French polling agency Ifop interviewed 1,000 people in six European countries to examine attitudes to migration across Europe in the context of an ongoing refugee crisis.
In Spain, the majority of people asked – 52 percent – disagreed with the statement “Our country already has a lot of foreigners or people of foreign origin and it is not possible to accommodate additional immigrants”.
People spoken to in other European countries included in the survey displayed more pessimistic views towards their ability to cope with more immigration.
Nearly two thirds (63 percent) of people polled in France thought the country had already reached its upper limit in terms of migrant numbers while that figure was 63 percent in the Netherlands and 60 percent in the UK.
At the other end of the scale, just 33 percent of Germans said their country couldn't deal with more migrants.
However, the Ifop survey also suggested that Spaniards were concerned by the financial impact of immigration.

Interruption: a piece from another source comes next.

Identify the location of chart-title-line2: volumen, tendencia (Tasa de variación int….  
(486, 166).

Only 36 percent agreed that “our country has the economic and financial resources to welcome migrants”, in contrast to 69 percent in Germany.

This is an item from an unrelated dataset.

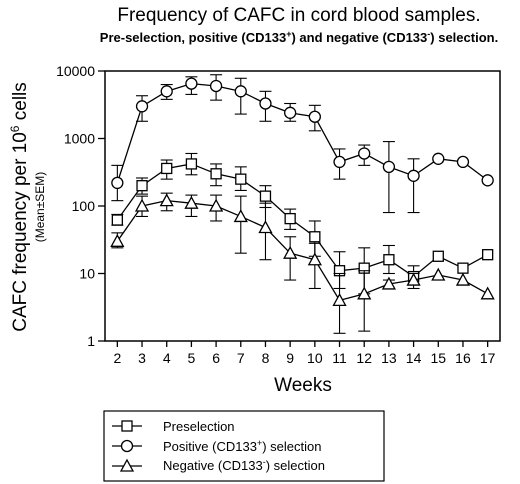 The image size is (520, 484). What do you see at coordinates (15, 128) in the screenshot?
I see `y-axis-title-sup: 6` at bounding box center [15, 128].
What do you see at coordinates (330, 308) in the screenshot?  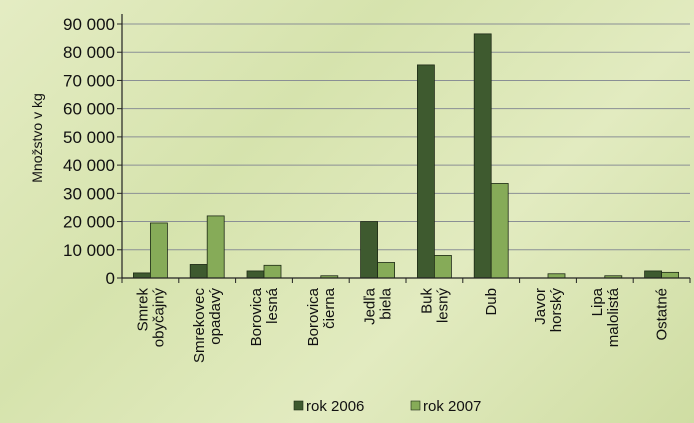 I see `x-category-label-line: čierna` at bounding box center [330, 308].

And while half of Germans polled said that immigration could help boost the national economy, only 33 percent of Spanish people felt the same way.
Germany came out as the most ‘migrant friendly’ of the countries surveyed, with two in three people survey respondents agreeing that their country could accommodate more migrants.
A total of 79 percent of Germans said that their country had a duty to accept those fleeing war and poverty, a figure which fell to 67 percent in Spain and just 54 percent in Great Britain.
Spain agreed to accept 14,931 refugees under a quota scheme devised by the EU in early September, but earlier this month it rejected German plans to implement a more permanent system of sharing refugees across the EU.